What do Amsterdam’s Schiphol Airport, Instagram and free airline tickets have in common?
Gamification. More specifically, a game called: Destination Unknown.
The mechanics of the game are really quite simple. When you’re ready to play, you are shown a series of user-curated photos (taken via Instagram) from a specific city somewhere in the world. After observing these photos, you are given a chance to guess where in the world the city is (on a map). If you guess correct you earn points; however, an incorrect guess will not earn you any points. The game is timed so you have four minutes to guess as many cities as you can. If you earn enough points to make it on the top 50 leaderboard, you have the chance to win free airline tickets. Try it out for yourself by clicking the image below …
Here are three elements of Destination Unknown that make it a particularly effective example of gamification:
1. It’s a short experience – Employees – much like passengers in an airport – usually don’t have a lot of time on their hands; therefore, by making a game short, it becomes easier to embed into an everyday workflow. The constraint of time also has the added benefit of making a game more thrilling and thus, engaging. This can help combat the absurdly high cost of disengagement.

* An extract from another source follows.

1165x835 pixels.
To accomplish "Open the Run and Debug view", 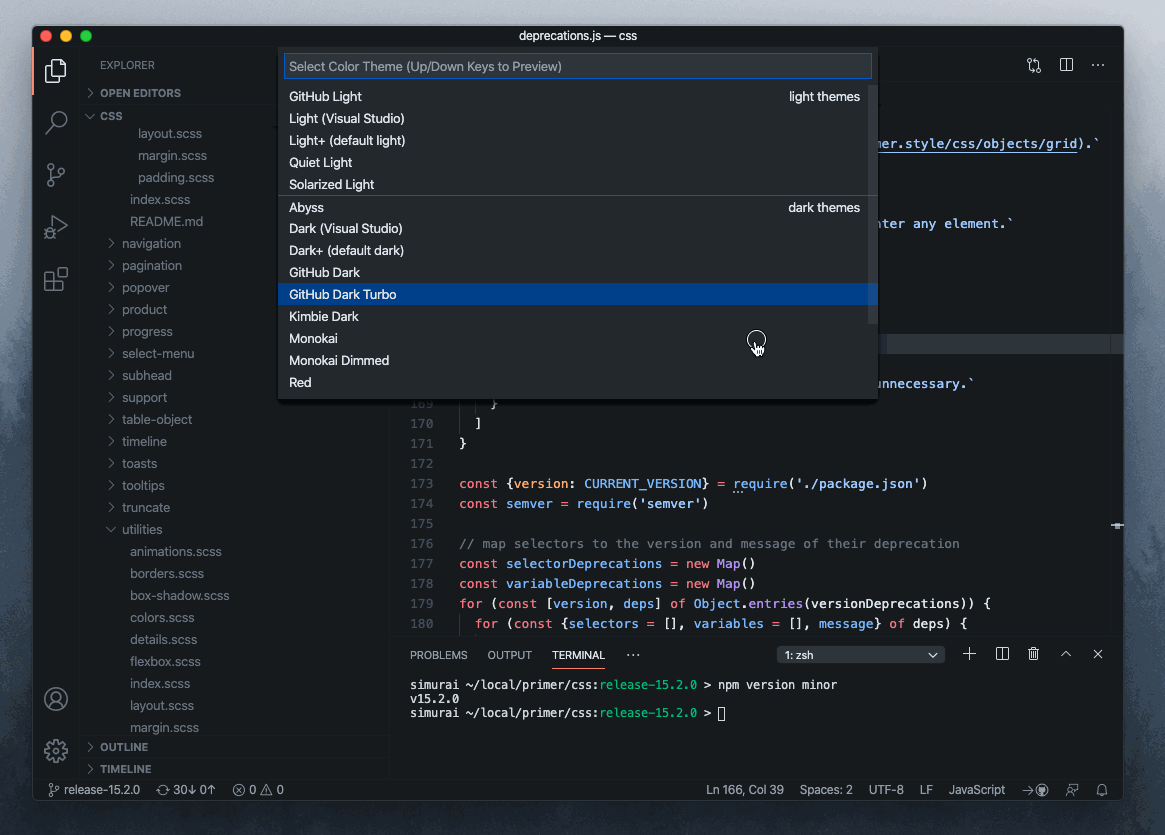I will [55, 227].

2. It has repeat play value – When you combine time limits with very enticing extrinsic rewards (like free airplane tickets), you will have players coming back for more. When players return, not only does it increase their engagement with the content but it also reinforces that content. In the case of Destination Unknown, the content happens to be the global destinations to which airlines fly to from the Schiphol Airport.
3. The content is inherently educational – The most powerful aspect of Destination Unknown is that, as users get better at the game … they are learning more about the world. Eventually, the desire to learn this information is what will make the gamification experience transition from being extrinsically motivating to intrinsically motivating. This is the level of engagement that any gamified program should aspire to achieve.

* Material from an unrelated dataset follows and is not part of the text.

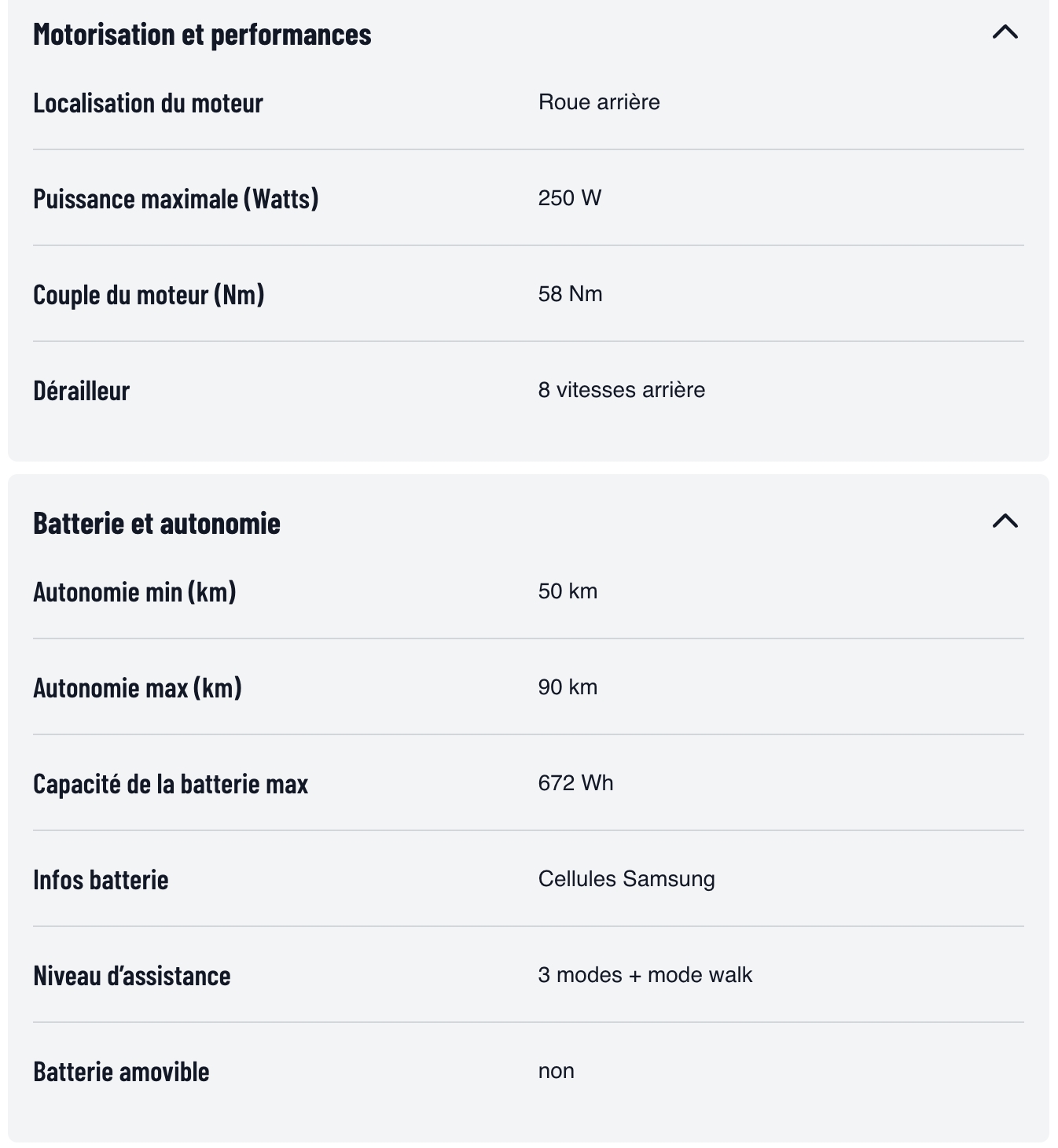
Task: Select the Puissance maximale (Watts) label
Action: [x=176, y=199]
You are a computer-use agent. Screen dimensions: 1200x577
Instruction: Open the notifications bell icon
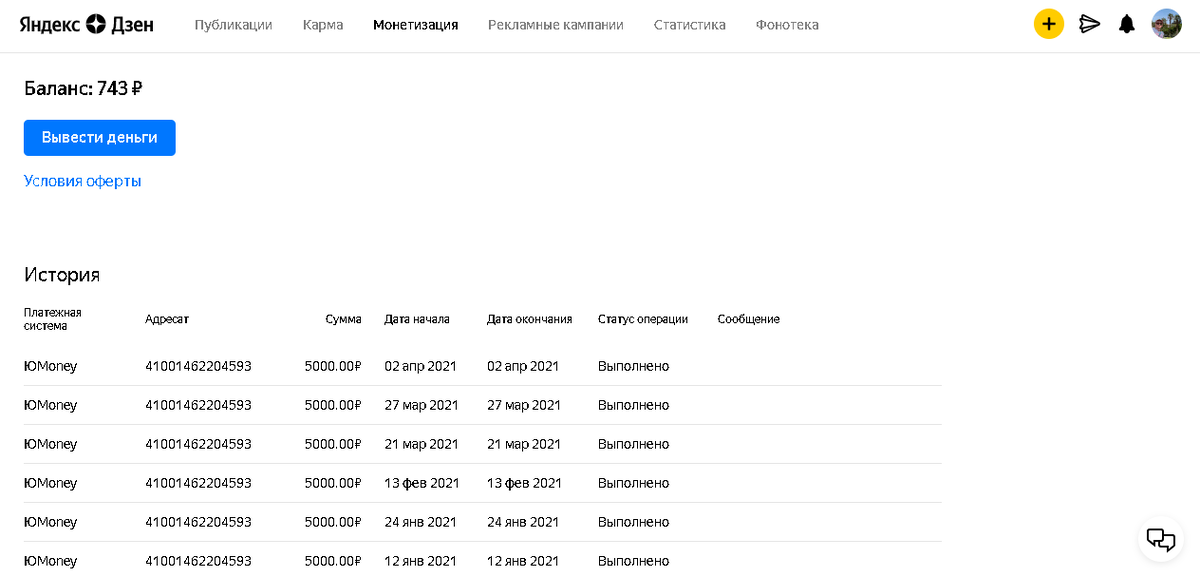coord(1127,24)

Here is a quote taken directly from a Marketing Land article, which sums up the goal of Destination Unknown really well:
“The gamification of user-generated tourism photos is a trifecta of genius that provides both an enjoyable distraction and means to educate travelers not only about where they can fly from Amsterdam’s Schiphol, but also about the destinations themselves — feeding visitors’ travel bug and hopefully inspiring a journey.”
Inspiring action. Shouldn’t this be the goal of any great learning program?